Siete días y un deseo

Bendita obsesión

Es necesario que exista curiosidad por saber cómo funcionan las cosas

OPINIÓN

OPINIÓN

José Manuel del Barrio

José Manuel del Barrio

El chico siempre tuvo la manía de salir de casa para conocer el mundo. Con apenas cinco, seis o siete años ya apuntaba maneras. Lo habitual era que estuviera más fuera que dentro de casa, libre como los pájaros, corriendo por las calles, jugando al escondite, escondiéndose en los callejones oscuros, subiéndose a los árboles para tirarse como Tarzán en aquellas películas que había descubierto en blanco y negro, robando cerezas, guindas o manzanas, etc. Quienes ya pintan canas estarán pensando que esas y muchas cosas más eran las que se hacían en la inmensa mayoría de los pueblos, mientras que en las ciudades los chavales de esas edades no sabían qué era eso de salir a la calle cuando les apetecía sin tener que estar pidiendo permiso a los papás de turno por si las moscas. Bueno, el caso es que ese chico del que hablaba al inicio fue cumpliendo años y la manía de salir de casa para conocer el mundo no solo se mantuvo en pie sino que se fue reforzando. Era como una obsesión que le acompañaba permanentemente. “Bendita obsesión”, le soltó Margarita el otro día cuando, tras muchos años, volvieron a encontrarse.

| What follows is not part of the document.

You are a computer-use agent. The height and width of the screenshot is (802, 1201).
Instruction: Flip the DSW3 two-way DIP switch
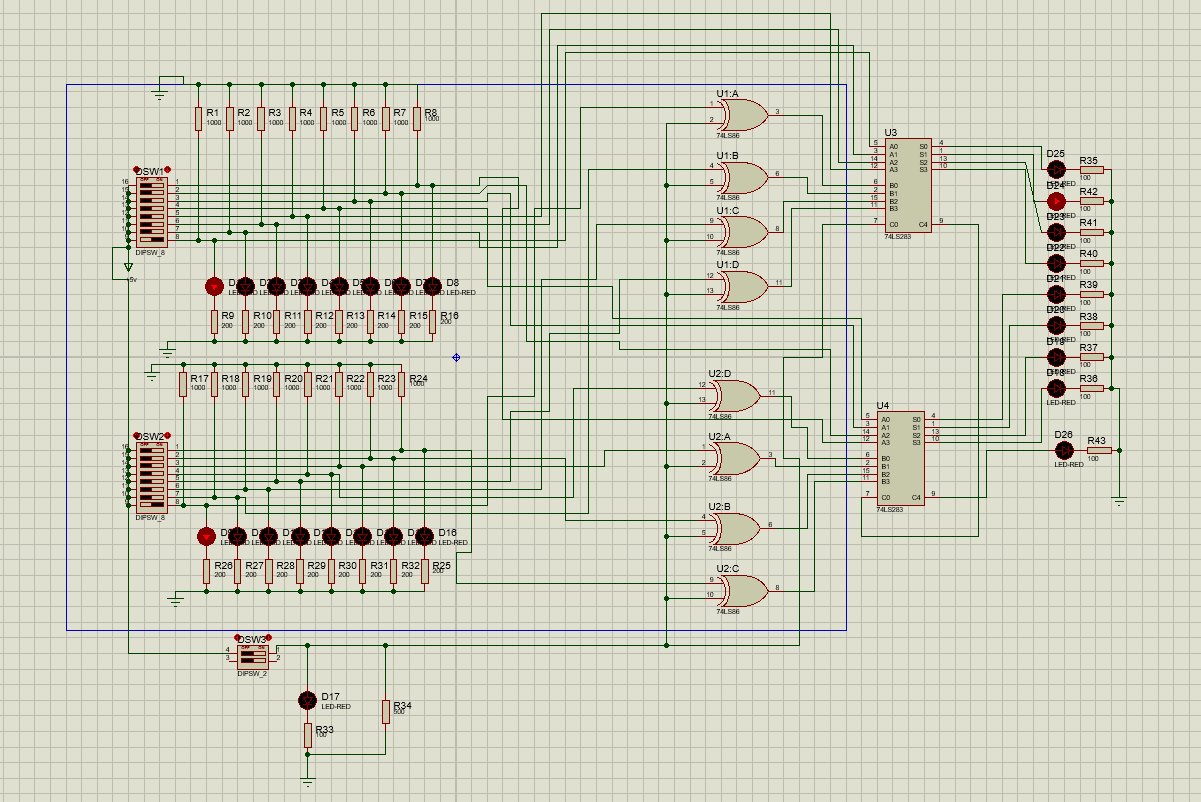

Esa obsesión se había convertido en un modo de ser y, como decía él, de entender la vida. Siempre repetía en sus tertulias, conversaciones, clases, charlas, conferencias, talleres, etc., que tras la pasión por conocer algo nuevo siempre había algo previo: la curiosidad. Sin curiosidad, insistía él, era imposible el conocimiento ya que este solo se adquiere cuando hay ganas por aprender y las ganas surgen cuando al menos alguien siente curiosidad por algo. “Mirad, aunque parezca un trabalenguas, lo que acabo de deciros es la pura verdad. Y si no me creéis, solo tenéis que recordar lo que hacíais de niños”, soltaba en sus clases mientras los chavales mantenían los ojos abiertos como queriendo expresar que no entendían nada. ¡Y vaya que si lo entendían cuando les hacía regresar a la infancia! Sí, a esa infancia en la que todo son preguntas a los papás, a los abuelos y al primero que aparece por la calle: que por qué esto y lo otro, que por qué llueve, que por qué sale el sol, que por qué la vecina tiene la piel oscura, que cómo nacen los bebés, que cuánta sal hay en el mar, que por qué el cielo es azul, etc.

Esas preguntas solo son posibles cuando hay curiosidad, es decir, cuando algo nos llama la atención y nos sorprende. Y, cuando esto sucede, entonces expresamos nuestra curiosidad a través de las consultas que, en muchas ocasiones, cansan a quienes tienen que responderlas. Sin embargo, pocas veces caemos en la cuenta de que esos chavales ya practican lo que ni tan siquiera conocen: el espíritu científico. Porque eso es literalmente lo que cualquier científico, llámese físico, químico, biólogo, astrofísico, enólogo, veterinario, geólogo, sociólogo, etc., realiza cuando se enfrenta a la resolución de un problema. Para que eso se produzca es necesario que, como decía antes, exista curiosidad por saber cómo funcionan las cosas, es decir, las células, las proteínas, los átomos, la energía, las corrientes marinas, las relaciones sociales o lo que sea. Y eso era precisamente lo que el chico del inicio tenía cuando con apenas cinco, seis o siete años quería salir de casa para conocer el mundo. Que sepan que esa capacidad la sigue practicando, aunque algunas personas le digan a la cara que solo es una obsesión más.